In the fourth part of the book, I think Kriz does a yeoman's work (I know that's a bit antiquated) bringing home all the angst and turmoil of the first three parts and showing, however quickly, that God isn't so quiet as we sometimes think him to be. And like Kriz, "...slowly I am learning to more fully submit..." (193). Which is another thing very difficult to do.
I come full circle and confess that I'm not sure what to do with this book. I relate to it in many ways; it aggravates me in a number of other ways. The main question for me is this: Does the value I find in the four part of the book outweigh the struggle I had with the first three parts of the book? Can the weight of hope vanquish the weight of despair, the angst of God's hiddenness? The short answer is...yes. I say yes because, if the truth be told, the first three sections can be the story of any person who reads the book. Change the names, change the places, change a little of this or that and what one ends up with his their own story. And all of us need the fourth part, the hope part, the part where the scales fall from our eyes and we experience the full weight of God's presence in 'ten-thousand places.' Why? Because we all go through these things in life, because all of us have our own buccaneer map we are called to follow. And if I am honest with myself and those who read this review, then I have to confess that I have squandered most of the grace God has poured out on my life and then I have turned around and shook my fist at him wondering where he was or why he didn't give me more, more, more!
That's not God's fault; that's mine. Learning to own that is a long struggle.
In the end, I think Tony Kriz tells the truth: God hides, but that doesn't mean he is not there. Those who have eyes to see and ears to hear will do those very things. In the end I agree with Kriz that God has 'created a system of mostly silence' (218).
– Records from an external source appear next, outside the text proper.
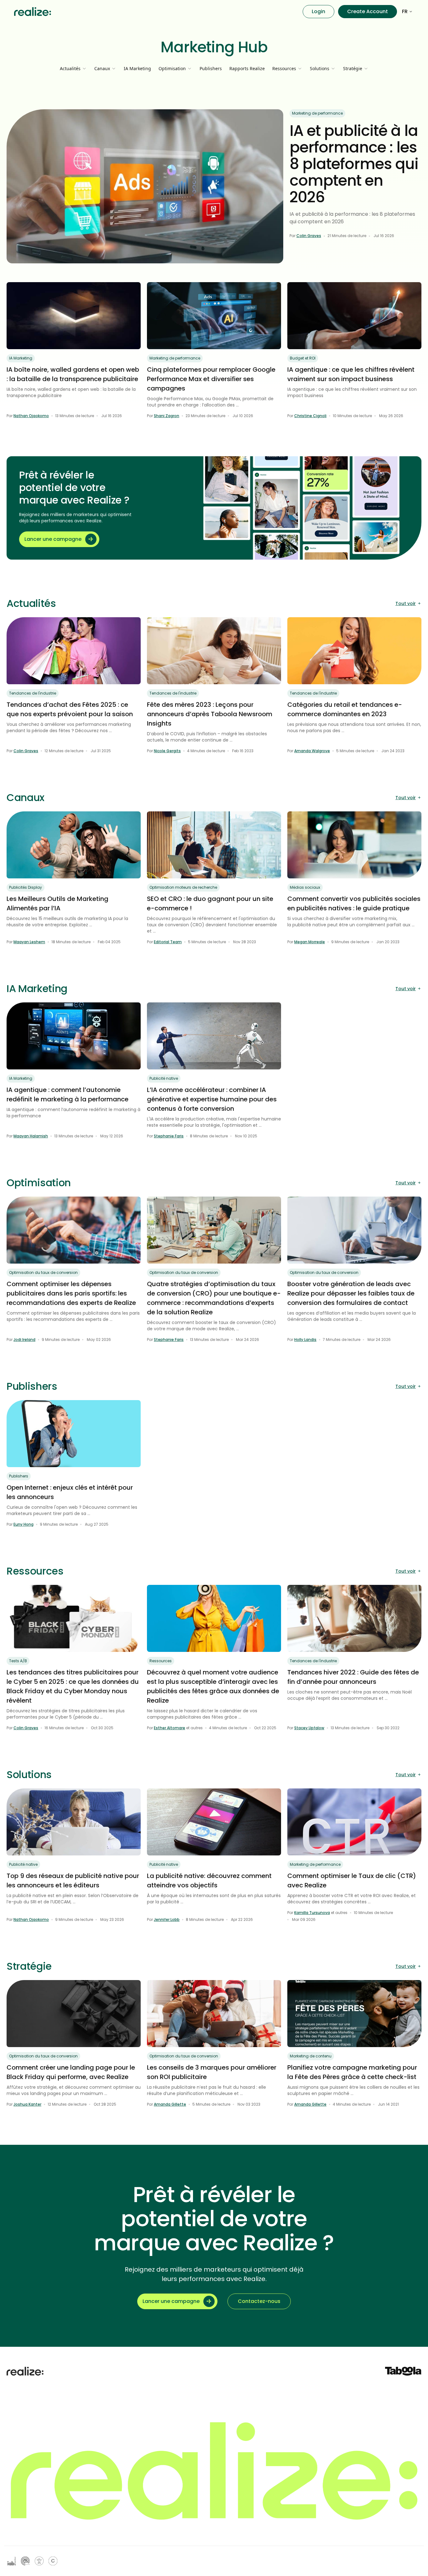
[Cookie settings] (53, 2561)
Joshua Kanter (27, 2104)
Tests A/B (18, 1660)
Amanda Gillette (170, 2104)
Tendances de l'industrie (32, 693)
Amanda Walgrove (312, 750)
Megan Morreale (309, 941)
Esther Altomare (169, 1727)
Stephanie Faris (169, 1136)
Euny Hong (23, 1524)
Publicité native (163, 1078)
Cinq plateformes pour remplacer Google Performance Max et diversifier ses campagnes (211, 379)
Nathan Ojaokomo (31, 415)
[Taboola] (403, 2371)
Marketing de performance (317, 113)
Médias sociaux (305, 887)
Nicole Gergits (167, 750)
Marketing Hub (214, 47)
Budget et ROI (303, 358)
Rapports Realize (247, 68)
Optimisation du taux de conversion (43, 1272)
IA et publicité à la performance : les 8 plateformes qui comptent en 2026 (354, 164)
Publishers (211, 68)
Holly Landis (305, 1339)
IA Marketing (137, 68)
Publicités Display (25, 887)
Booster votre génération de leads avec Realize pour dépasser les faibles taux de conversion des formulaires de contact (351, 1293)
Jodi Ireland (24, 1339)
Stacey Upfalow (309, 1727)
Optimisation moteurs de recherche (183, 887)
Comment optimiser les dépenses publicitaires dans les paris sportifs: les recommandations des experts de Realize (71, 1293)
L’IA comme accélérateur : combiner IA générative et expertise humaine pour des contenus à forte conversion (212, 1099)
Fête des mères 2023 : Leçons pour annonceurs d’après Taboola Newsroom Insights (209, 714)
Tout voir (405, 603)
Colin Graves (308, 235)
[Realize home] (32, 11)
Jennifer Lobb (167, 1919)
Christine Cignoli (310, 415)
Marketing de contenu (310, 2056)
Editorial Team (168, 941)
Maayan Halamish (30, 1136)
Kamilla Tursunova (312, 1912)
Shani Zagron (166, 415)
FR (405, 11)
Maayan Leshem (29, 941)
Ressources (160, 1660)
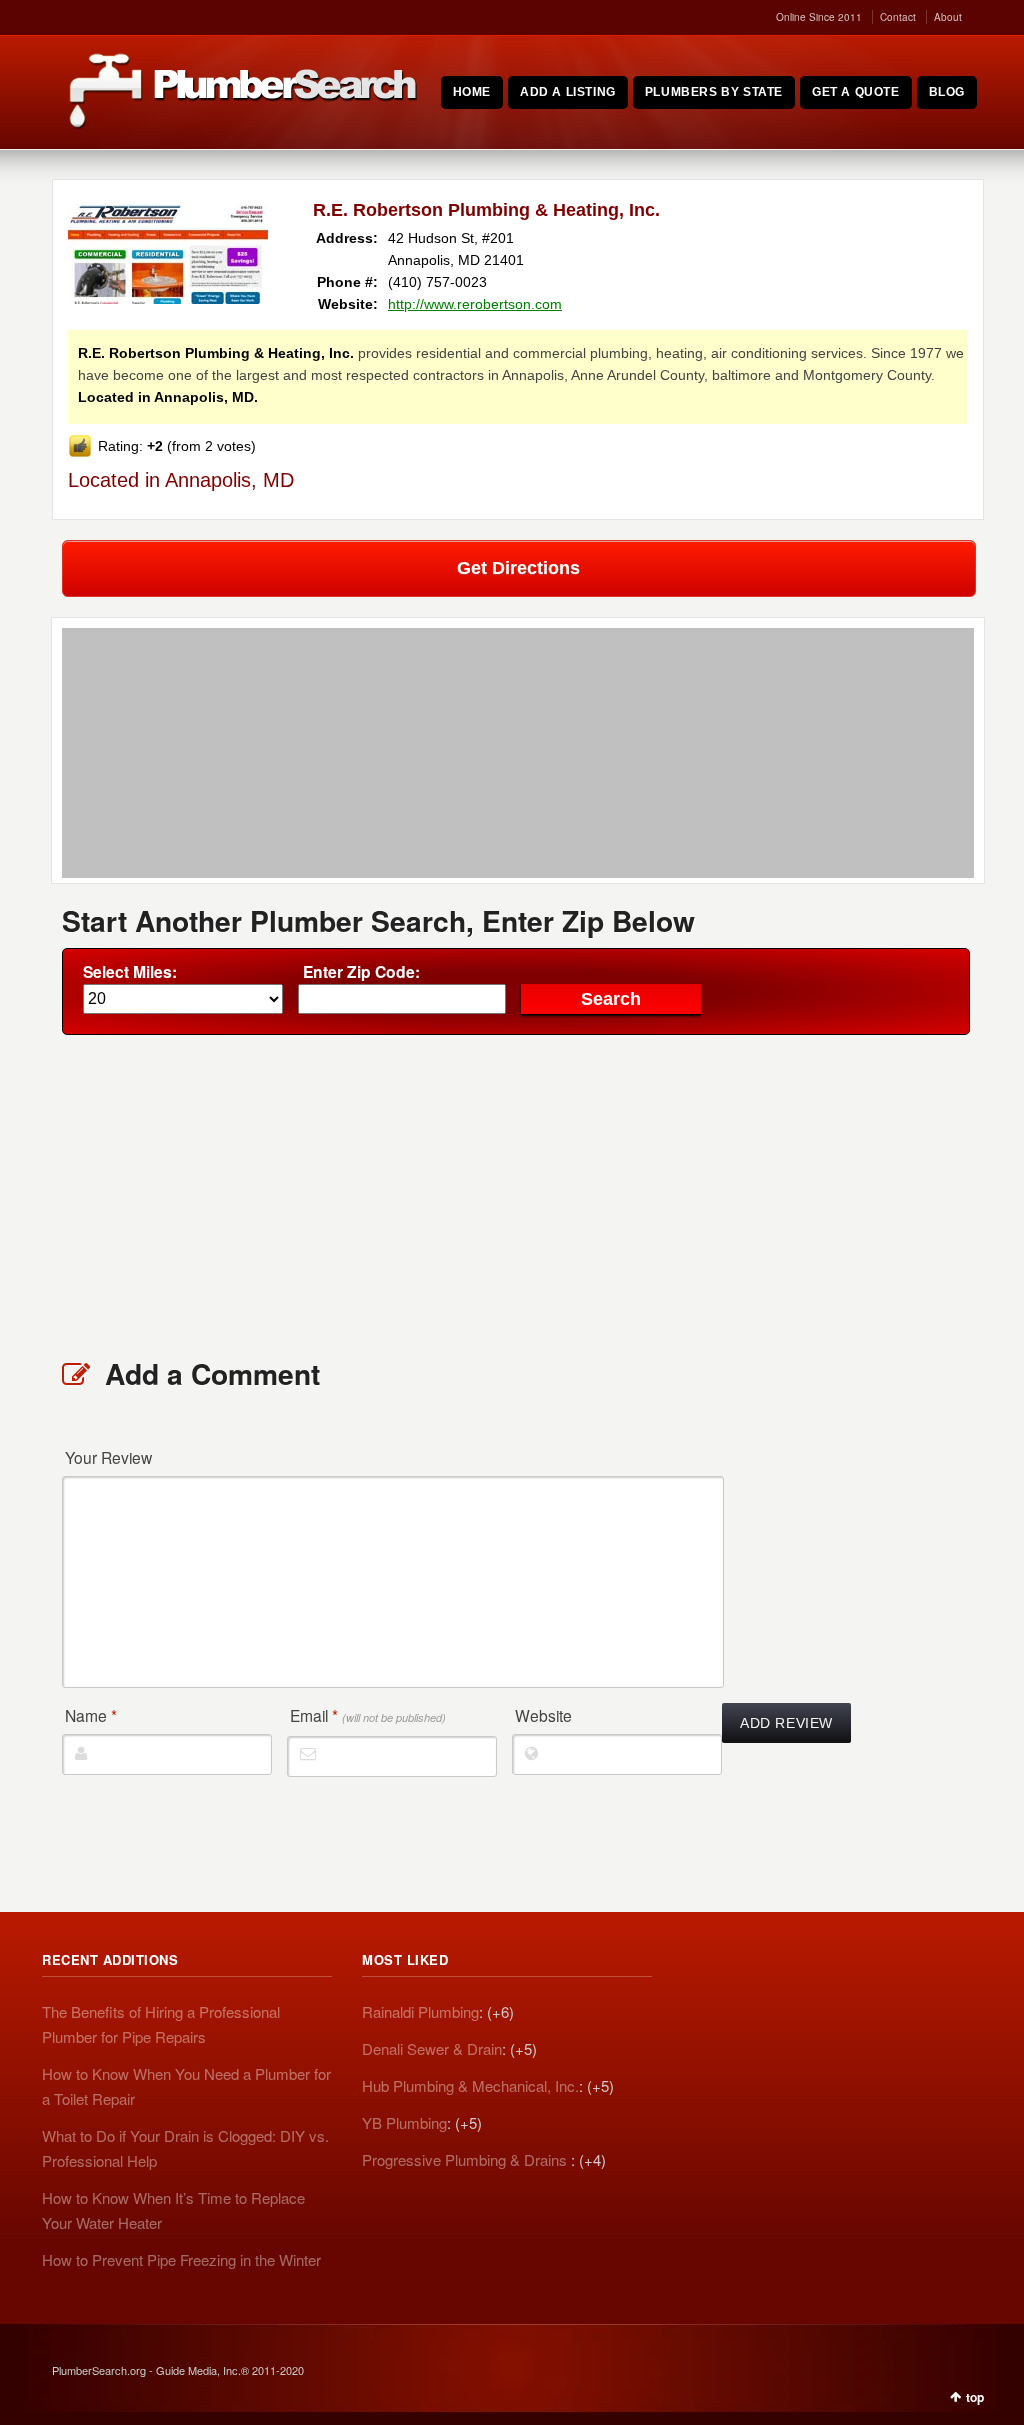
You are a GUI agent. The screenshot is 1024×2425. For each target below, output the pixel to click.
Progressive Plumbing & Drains (466, 2159)
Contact (898, 17)
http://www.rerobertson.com (475, 304)
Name (91, 1715)
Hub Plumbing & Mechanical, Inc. (470, 2085)
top (975, 2397)
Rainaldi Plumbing (420, 2011)
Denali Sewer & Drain (432, 2048)
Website (543, 1715)
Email (368, 1715)
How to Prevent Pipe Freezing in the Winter (181, 2259)
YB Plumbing (404, 2122)
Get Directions (518, 568)
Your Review (108, 1457)
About (948, 17)
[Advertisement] (518, 1195)
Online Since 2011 (819, 17)
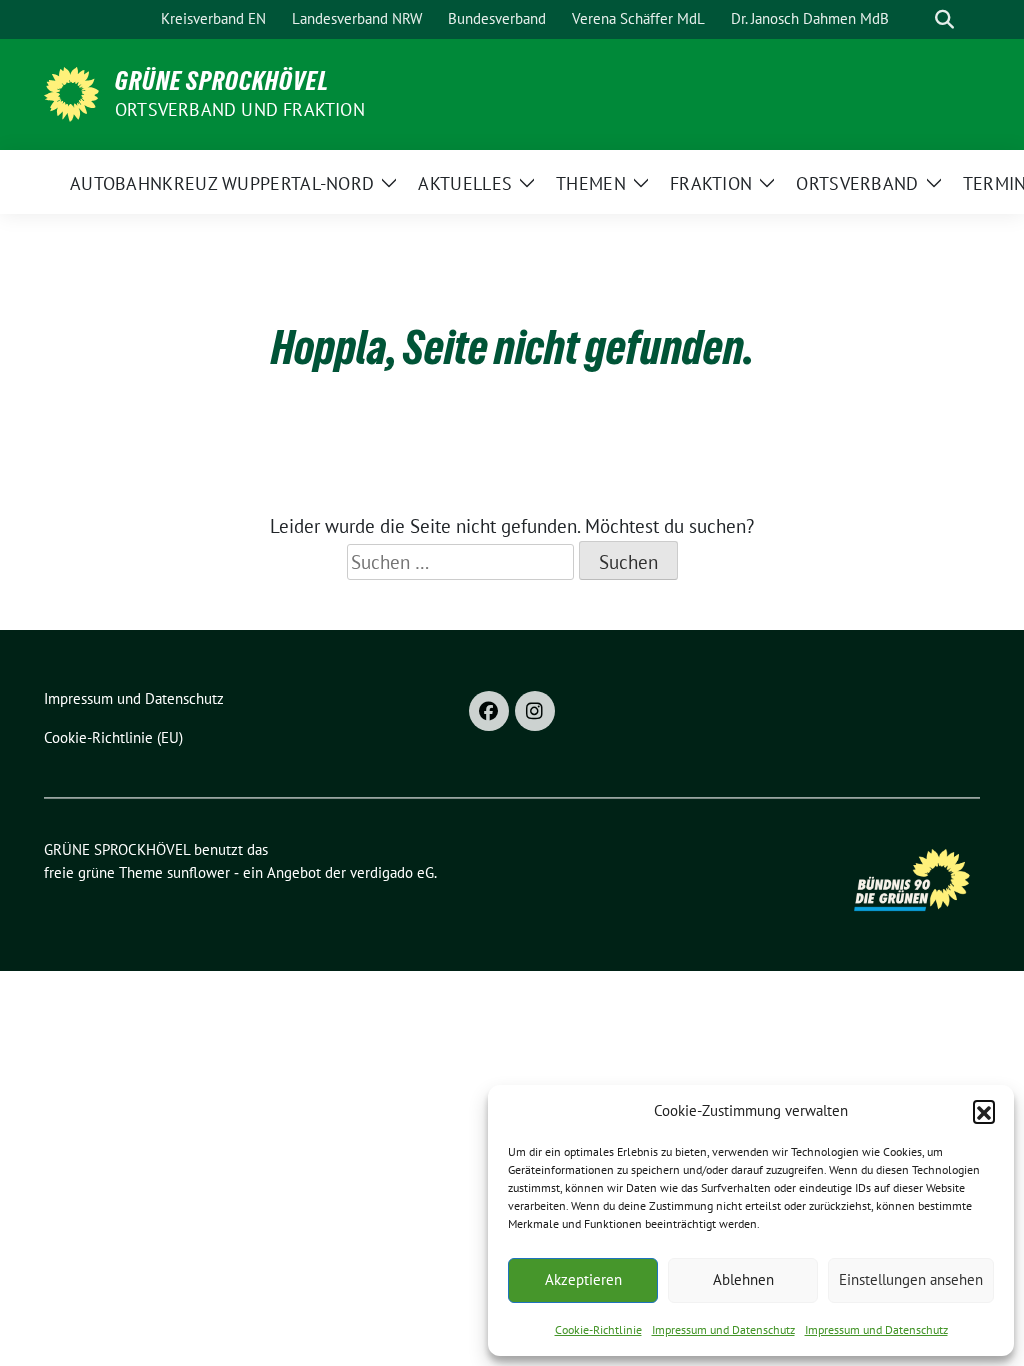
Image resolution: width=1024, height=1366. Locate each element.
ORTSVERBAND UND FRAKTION (240, 109)
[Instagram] (535, 711)
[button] (984, 1111)
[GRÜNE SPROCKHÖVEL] (71, 92)
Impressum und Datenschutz (723, 1329)
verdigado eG (392, 872)
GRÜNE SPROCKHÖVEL (222, 81)
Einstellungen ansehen (911, 1279)
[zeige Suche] (944, 19)
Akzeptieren (583, 1279)
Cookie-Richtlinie (598, 1329)
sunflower (198, 872)
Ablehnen (743, 1279)
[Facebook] (489, 711)
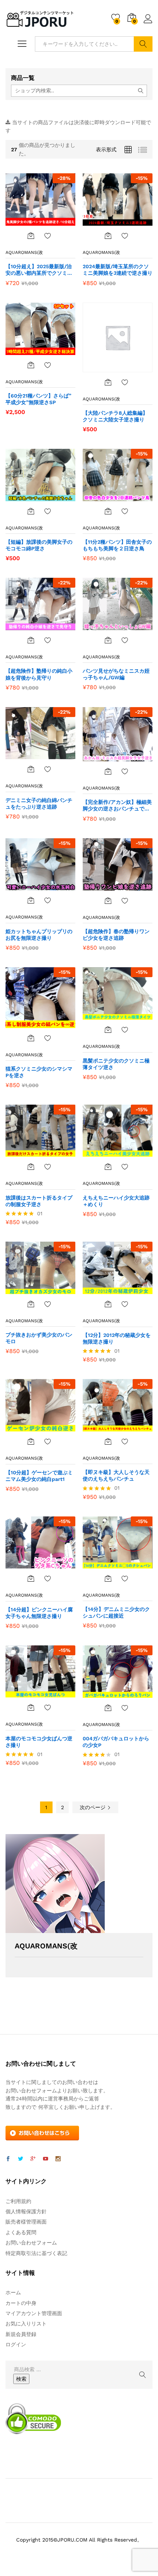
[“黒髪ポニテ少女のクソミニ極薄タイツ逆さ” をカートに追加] (108, 1029)
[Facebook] (8, 2159)
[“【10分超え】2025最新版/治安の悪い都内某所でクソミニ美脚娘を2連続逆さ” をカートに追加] (31, 235)
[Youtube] (45, 2159)
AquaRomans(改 (24, 252)
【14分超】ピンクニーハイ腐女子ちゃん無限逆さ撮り (39, 1613)
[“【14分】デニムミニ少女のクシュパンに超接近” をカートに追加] (108, 1578)
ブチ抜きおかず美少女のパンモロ (39, 1338)
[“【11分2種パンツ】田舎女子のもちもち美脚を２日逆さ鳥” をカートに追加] (108, 511)
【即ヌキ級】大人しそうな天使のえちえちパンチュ (116, 1475)
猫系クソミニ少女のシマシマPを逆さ (39, 1072)
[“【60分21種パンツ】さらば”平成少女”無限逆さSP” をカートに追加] (31, 365)
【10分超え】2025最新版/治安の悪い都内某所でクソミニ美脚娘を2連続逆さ (39, 269)
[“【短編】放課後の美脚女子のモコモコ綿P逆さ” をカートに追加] (31, 511)
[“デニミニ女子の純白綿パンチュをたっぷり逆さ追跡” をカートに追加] (31, 769)
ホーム (13, 2292)
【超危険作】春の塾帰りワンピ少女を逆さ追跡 (116, 934)
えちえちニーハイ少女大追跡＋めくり (116, 1201)
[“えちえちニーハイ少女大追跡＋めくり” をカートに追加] (108, 1166)
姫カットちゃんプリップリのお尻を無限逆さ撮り (39, 934)
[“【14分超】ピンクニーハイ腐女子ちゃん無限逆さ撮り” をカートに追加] (31, 1578)
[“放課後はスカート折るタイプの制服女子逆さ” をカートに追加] (31, 1166)
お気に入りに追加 (48, 235)
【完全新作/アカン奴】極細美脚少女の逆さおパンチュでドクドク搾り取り (117, 805)
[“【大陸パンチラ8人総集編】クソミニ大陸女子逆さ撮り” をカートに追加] (108, 382)
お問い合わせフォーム (31, 2243)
There are times when God does speaks with deafening volume, as through a megaphone and yet as a whisper in the midst of a storm. We do well to tune our ears.
This is a helpful book that many people will enjoy. They might struggle a wee bit through the first three sections of the book, but for the hope that is found in the fourth section, I think the struggle is worth the effort.
4.5/5
PS--I enjoyed very much the illustrations by Jonathan Case. They were a great addition to the work and complimented the writing well. They were neither an intrusion nor unnecessary but rather well placed and well done.